Greetings all. My name is Tom McCoy Jr. and I am currently the SW of Johnson City Unity Lodge #970 in Johnson City, New York. I am a member of the Scottish Rite, York Rite, Shrine, etc.
  I am also the director of the recently established, first Masonic Angel Fund in New York State.
  We are a small lodge but we are working to make "Masonry Happen."


Sent From My Freemasonry Pro App


----------



## Brother JC (Feb 11, 2014)

Welcome to the forum, Tom.


----------



## goomba (Feb 12, 2014)

Welcome to the site.


----------



## KSigMason (Feb 12, 2014)

Greetings and welcome.


----------



## dfreybur (Feb 12, 2014)

Tom Jr. said:


> I am also the director of the recently established, first Masonic Angel Fund in New York State.



What's this about?  I'm used to "Angel" being "Investment Angel" for early stage investors who help people bootstrap new businesses but there could be some many other meanings in our context.

Welcome aboard!


----------



## Tom Jr. (Feb 12, 2014)

Thanks!

The Masonic Angel Fund provides modest assistance to children in need who do not fit the criteria for the usual social-service programs.

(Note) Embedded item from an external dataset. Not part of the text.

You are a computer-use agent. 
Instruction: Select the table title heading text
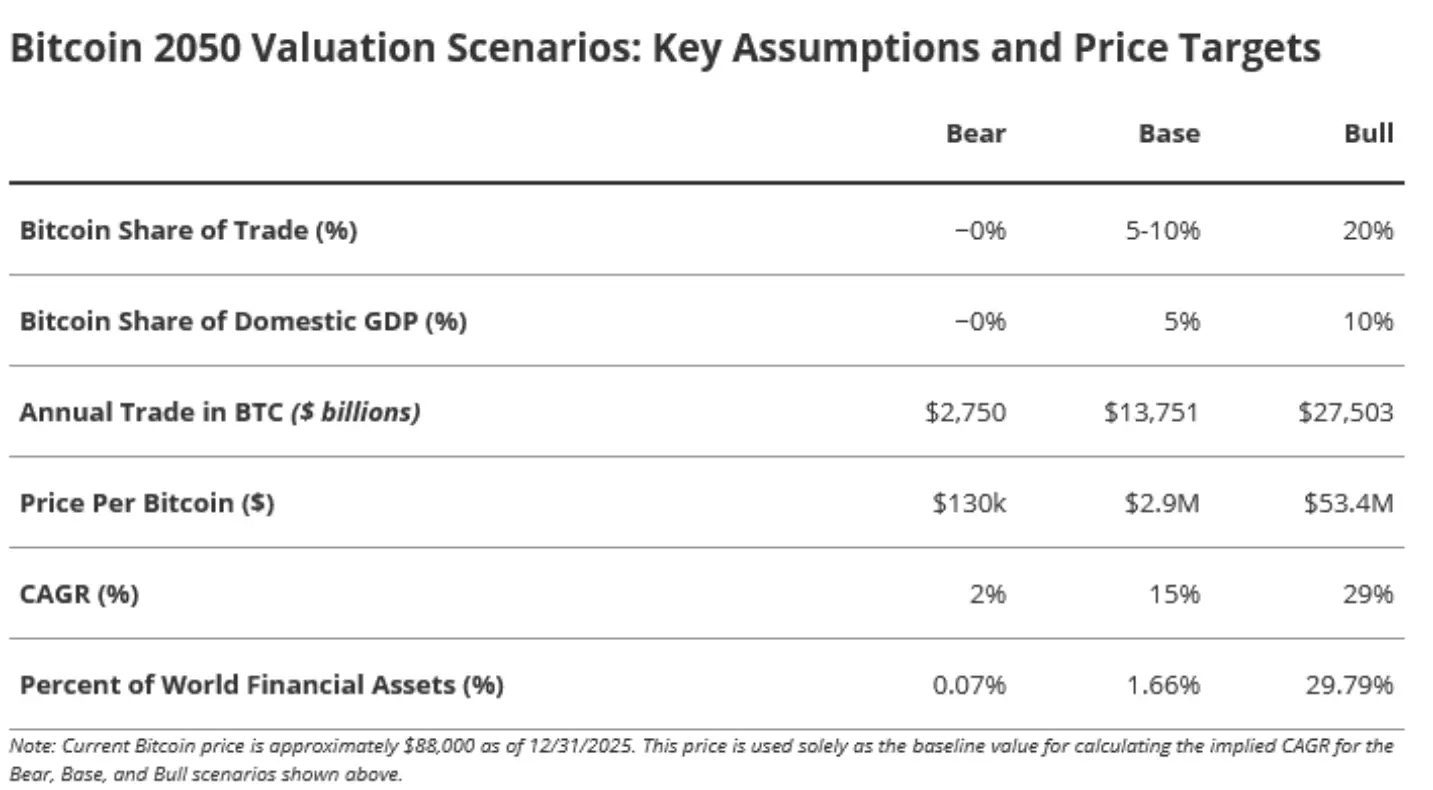pyautogui.click(x=664, y=49)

We work with the local high school to provide coats, shoes, athletic equipment, field trip fees, etc. The school decides if a child is in need of our help, contacts us, and we fill the need. We write the check, buy the coat, etc. and deliver it to the school the next morning. The child doesn't know where the assistance comes from.  It's really a great program.


Sent From My Freemasonry Pro App


----------



## Bro. Stewart P.M. (Feb 16, 2014)

Welcome Brother Tom!


----------